__Teks Bacaan__:
********
Jumat, September 05, 2008
Enam Sikap Asasi Bagi Mujahid
Senandung Para Mujahid
QS. Al-Anfal: 45-47
ENAM SIKAP ASASI BAGI MUJAHID
“Hai orang-orang yang beriman, apabila kamu memerangi pasukan (musuh), maka berteguh hatilah kamu dan sebutlah (nama) Allah sebanyak-banyaknya agar kamu beruntung.
Dan ta’atlah kepada Allah dan Rasul-Nya dan janganlah kamu berbantah-bantahan, yang menyebabkan kamu menjadi gentar dan hilang kekuatanmu dan bersabarlah. Sesungguhnya Allah beserta orang-orang yang sabar.
Dan janganlah kamu menjadi seperti orang-orang yang keluar dari kampungnya dengan rasa angkuh dan dengan maksud riya’ kepada manusia serta menghalangi (orang) dari jalan Allah. Dan (ilmu) Allah meliputi apa yang mereka kerjakan”.
Pada ayat-ayat sebelumnya disebutkan, bahwa berbagai peristiwa yang meliputi perang Badar, berada di bawah kendali dan tadbir Allah swt. Karenanya kemenangan yang berhasil diraih dalam perang ini pun berasal dari Allah sw.
Dalam dunia da’wah dan jihad, persiapan materi bukanlah faktor utama yang menentukan akhir sebuah pertarungan. Kuantitas pasukan pun tidak menjadi unsur dominan yang secara mutlak mempengaruhi sebuah peperangan. Sebab semuanya berasal dari Allah swt.
Jadi, tidak ada faktor yang membuat kaum muslimin khawatir apalagi gentar dalam meniti da’wah dan jihad. Mereka seharusnya berteguh hati (tsabat) dalam memperjuangkan agama Allah. Tetap memantapkan kondisi jiwa dan raga menghadapi sebesar apapun kekuatan musuh di arena da’wah.
Inilah yang harus diperhatikan para juru da’wah dan mujahidin. Sayyid Quthb –rahimahullah- menyebutkan, “Lakukan hakekat perbekalan untuk berperang, tempuh segala sarana yang dapat menjalin hubungan dengan Sang Pengatur dan Penguasa. Pemilik pertolongan dan dukungan. Pemilik kekuatan dan kekuasaan. Hindari segala hal yang menyebabkan kehancuran sebagaimana kehancuran kaum kuffar meski mereka dalam jumlah yang banyak. Lepaskan semua unsur riya’, sombong, kebathilan. Agar terhindar dari tipu daya syaithan yang telah menghancurkan orang-orang kafir itu. Lalu bertawakallah kepada Allah semata, sebab Dia-lah Yang Maha Perkasa dan Maha Bijaksana”. (Fi Dzilalil Qur’an, 3/1527).
Dalam ayat 45-47 ini, meski difirmankan dalam kalimat yang ringkas, di sana Allah swt. melandaskan makna yang dalam lewat penyebutan enam sikap asasi bagi setiap juru da’wah dan para mujahid. Ayat ini dimulai dengan panggilan yang untuk kesekian kalinya dalam surat ini kepada orang-orang yang beriman. “Yaa ayyuha lladziina aamanuu…………….”
********
__Data yang Ditampilkan__:
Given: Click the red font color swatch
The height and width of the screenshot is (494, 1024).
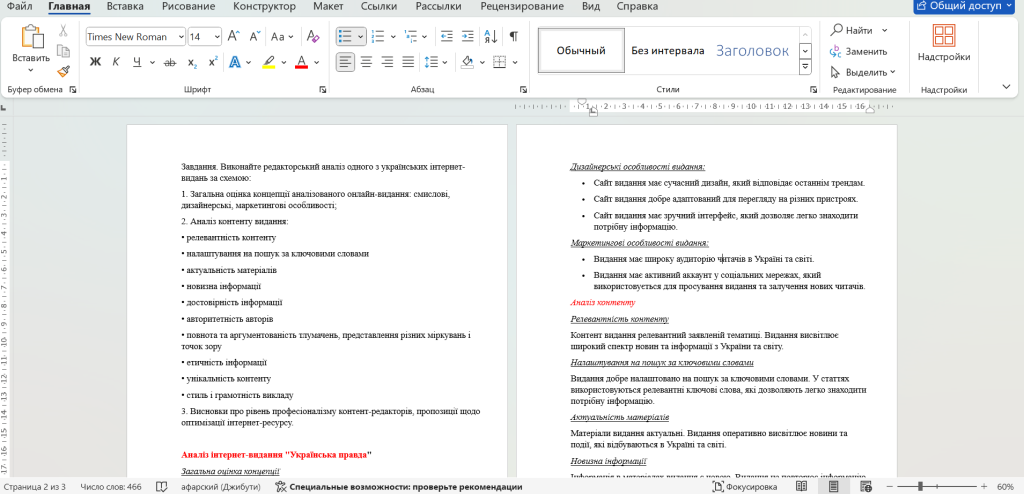Looking at the screenshot, I should 300,62.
********
__Tugas Anda__:
a: Sebutkan semua unsur yang harus dilepaskan menurut kutipan Sayyid Quthb dalam tulisan tentang enam sikap asasi bagi mujahid.
b: Tolong lanjutkan tulisan tentang enam sikap asasi bagi mujahid mulai setelah kalimat terakhirnya.
Materi tersebut berdiri sendiri dan tidak berkaitan dengan teks bacaan.

__Jawaban yang Diharapkan__:
a: Riya’, sombong, dan kebathilan.

b:
Enam sikap yang dituangkan dalam ayat ini adalah sebagai berikut:
1. TSABAT
Mental kuat dan kokoh dalam jiwa prajurit ketika menghadapi musuh adalah perjalanan menuju kemenangan. Kelompok yang paling teguh dan kuat bertahan dalam sebuah peperangan adalah kelompok yang paling layak untuk menang. Berpaling dari arena peperangan lantaran takut menghadapi musuh adalah sikap tercela. Rasulullah saw. Bersabda,
“Wahai manusia, jangan kalian mengangankan bertemu musuh, mintalah keselamatan pada Allah. Namun bila kalian bertemu mereka, bersabarlah. Ketahuilah bahwa syurga itu berada di bawah bayangan pedang”, sampai disini Rasul menghentikan sabdanya, beliau kemudian berdiri dan mengatakan, “Allahuma Yang Menurunkan Kitab, dan Yang Menjalankan awan dan Penghancur pasukan-pasukan, hancurkanlah mereka dan menangkanlah kami atas mereka”. (HR. Syaikbani dari Abdullah bin Abi Aufa).
Tidak perlu cemas atau khawatir. Kepayahan, kesulitan serta rasa sakit yang diderita pasukan muslimin dalam jihad ini juga dialami oleh pasukan musuh. Bahkan dalam hal ini, kaum muslimin masih berada dalam posisi yang lebih mulia dibanding mereka. Selain menderita kesulitan dan kepayahan, pasukan kafir tidak memiliki tempat bergantung dan tidak ada yang dapat mereka harapkan dari Allah swt.
Berlainan dengan orang-orang yang beriman. Satu-satunya tempat mereka berharap hanyalah Allah swt. Itulah yang paling kuasa menyusupkan keteguhan dan kemantapan mereka berjihad.
“Siapa yang mampu menggoyahkan kaki orang-orang beriman sedang mereka meyakini dua kemenangan: mati syahid atau menang melawan musuh? Sementara musuh mereka tidak menghendaki apapun kecuali dunia. Mereka demikian memendam ambisi terhadap kehidupan ini. Kehidupan yang tidak memiliki harapan dan tidak ada kehidupan setelahnya”. (Fi Dzilalil Qur’an. 3/1528).
2. DZIKRULLAH
Anjuran Allah untuk berdzikir saat situasi genting merupakan anjuran yang berulangkali ditekankan dalam al-Qur’an. Dzikrullah hendaknya menjadi perilaku yang mengakar dalam jiwa setiap pribadi mu’min. Al-Qur’an menyebutkan berbagai peristiwa sejarah yang tersirat di dalamnya anjuran bedzikir di saat sulit.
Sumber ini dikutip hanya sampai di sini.